Aufgaben:
**a.** Übernehmen Sie aus dem Ausgangstext wörtlich den Abschnitt, der mit den Worten "Das Nein-Sagen ist" einsetzt und mit "Ausmaß des Problems." schließt.
**b.** Führen Sie den Text über Nutzererlebnisfäule im Anschluss an dessen letzten Satz weiter.

Ausgangstext:
============================================================
Der beste Weg, um Nutzererlebnisfäule zu bekämpfen, besteht darin, zu allem außer den allerwichtigsten Features Nein zu sagen. Bremst man absichtlich die Produkt-Roadmap ab, um nur wirklich gut durchdachte und integrierte Erweiterungen einzubauen, hält man die Fäulnis in Schach.

Das Nein-Sagen ist immer im Werkzeugkasten eines Entwicklungsteams, aber in der Aufregung, etwas Neues zu produzieren, das Presse und Aufmerksamkeit bekommt, wird es oft übersehen. Es braucht eine Menge organisatorische Willensstärke, die Anwendung simpel zu halten.

Oft erkennt man auf Entscheidungsebene erst dann, dass man hätte Nein sagen müssen, wenn die Fäulnis über das ganze System hinweg grauenvoll sichtbar ist. Erst wenn die User über die Komplexität lamentieren und die Entwickler wichtige Änderungen nicht mehr schnell genug umsetzen können, realisieren alle das ganze Ausmaß des Problems.
============================================================
Datensätze:

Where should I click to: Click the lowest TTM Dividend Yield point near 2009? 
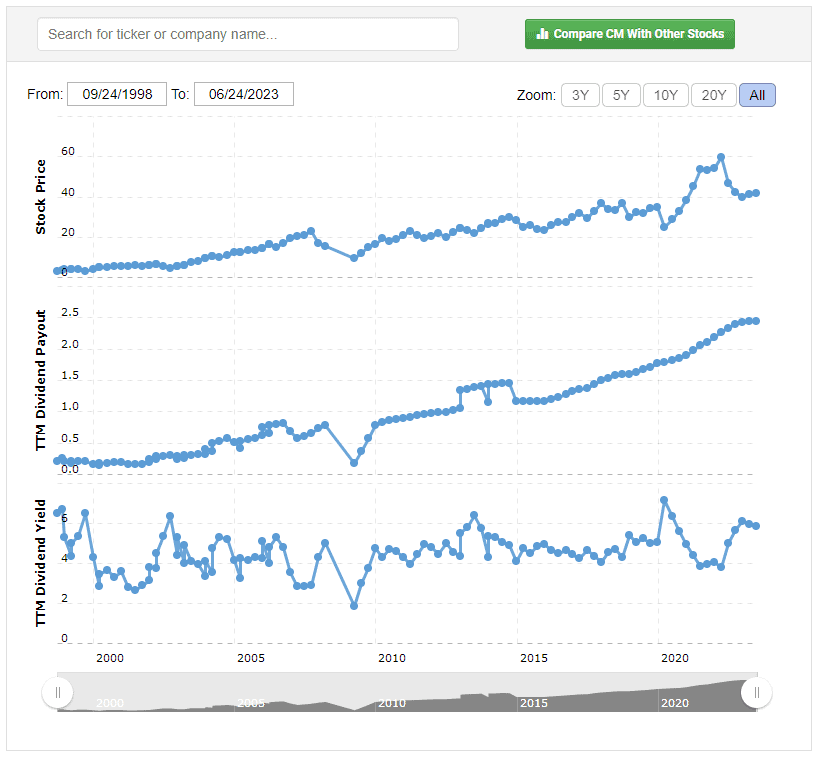[x=354, y=606]
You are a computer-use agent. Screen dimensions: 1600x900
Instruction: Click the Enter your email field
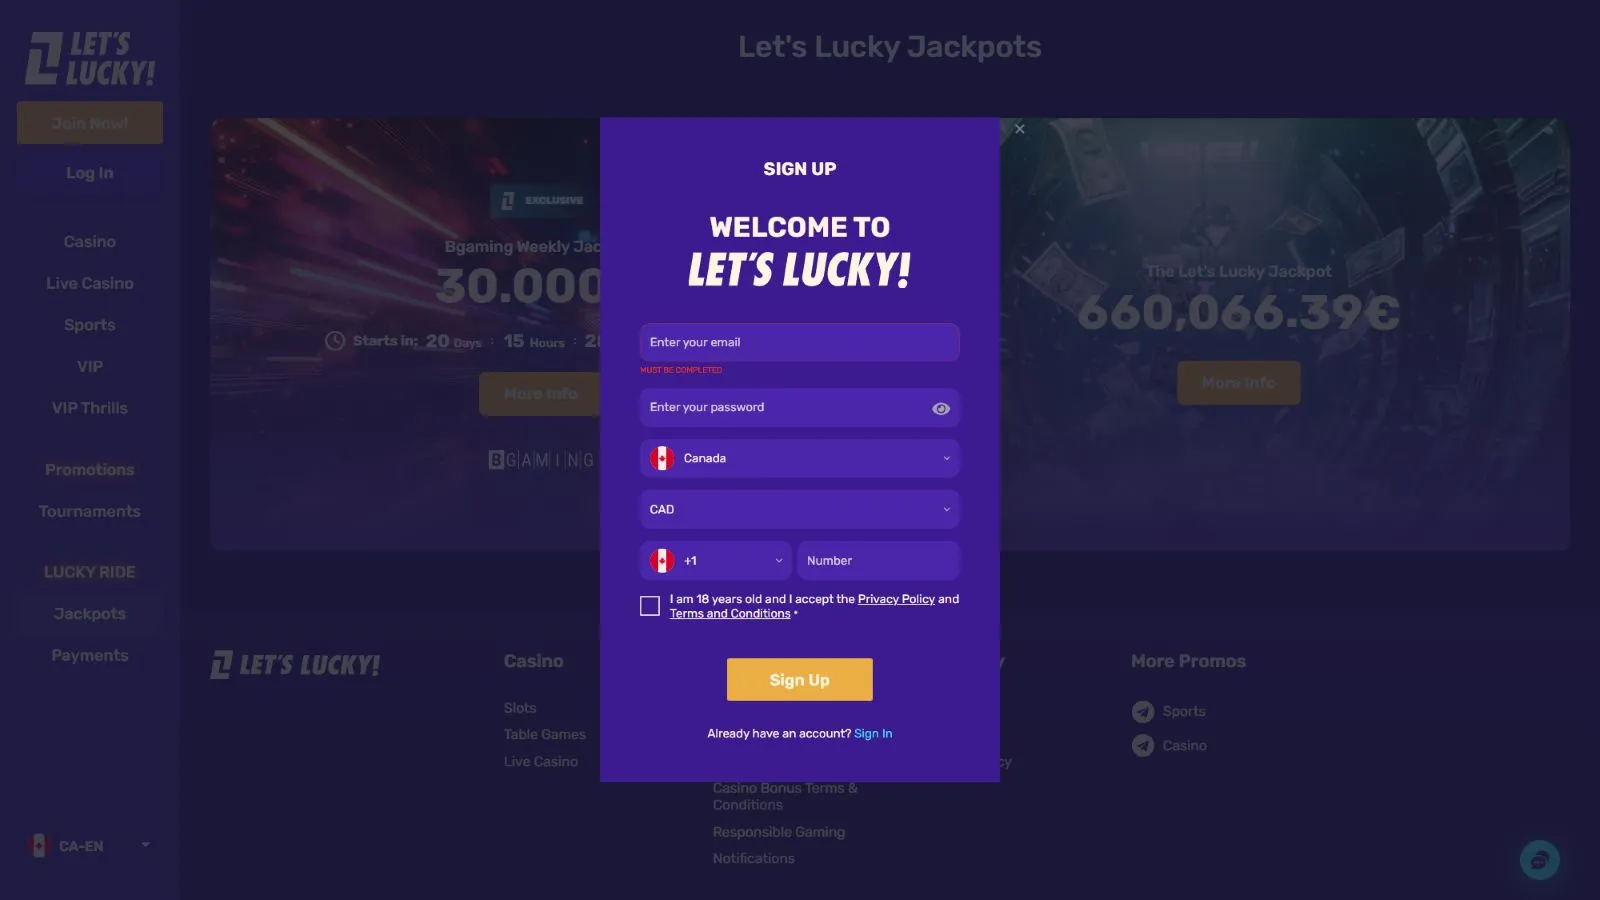pyautogui.click(x=800, y=342)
============================================================
Lösungen:
**a.**
Das Nein-Sagen ist immer im Werkzeugkasten eines Entwicklungsteams, aber in der Aufregung, etwas Neues zu produzieren, das Presse und Aufmerksamkeit bekommt, wird es oft übersehen. Es braucht eine Menge organisatorische Willensstärke, die Anwendung simpel zu halten.

Oft erkennt man auf Entscheidungsebene erst dann, dass man hätte Nein sagen müssen, wenn die Fäulnis über das ganze System hinweg grauenvoll sichtbar ist. Erst wenn die User über die Komplexität lamentieren und die Entwickler wichtige Änderungen nicht mehr schnell genug umsetzen können, realisieren alle das ganze Ausmaß des Problems.

**b.**
Tausend Neins für jedes Ja

Organisatorische Führungsstärke ist nötig, um das Team darauf zu fokussieren, Nutzererlebnisfäule von Anfang an zu bekämpfen. In der heutigen Welt ist das nicht die Norm, aber wir erhaschen durchaus flüchtige Blicke auf Teams, die es durchziehen.

Steve Jobs sagte mal: "Man muss sorgfältig auswählen. Tatsächlich bin ich stolzer auf die Dinge, die wir nicht getan haben, als auf die, die gemacht wurden. Innovation heißt, zu tausend Dingen Nein zu sagen."

Es ist eine hohe Kunst, die richtigen Dinge zu wählen, zu denen man Ja sagt. Ein Trick ist der, die Wahl unter wirklich vielen Dingen zu haben. Zu tausend Dingen Nein zu sagen, wie Steve es fordert, bedeutet, dass Sie auch tausend Dinge haben müssen, zu denen Sie Nein sagen können.

Kluge Unternehmen verbringen jede Menge Zeit damit, Ideen auszuprobieren, wohlwissend, dass sie zu den meisten Nein sagen werden. Doch das ständige Experimentieren hilft ihnen zu verstehen, was möglich ist und was sie näher an das begehrte Ja führt, das das Nutzererlebnis dramatisch verbessern wird, ohne Fäulnis zu produzieren.

Führungsstärke, kontinuierliches Experimentieren und gewissenhafte Aufmerksamkeit auf das, was die Anwendung wirklich voranbringt, sind die Waffen, mit denen sich Nutzererlebnisfäule bekämpfen lässt.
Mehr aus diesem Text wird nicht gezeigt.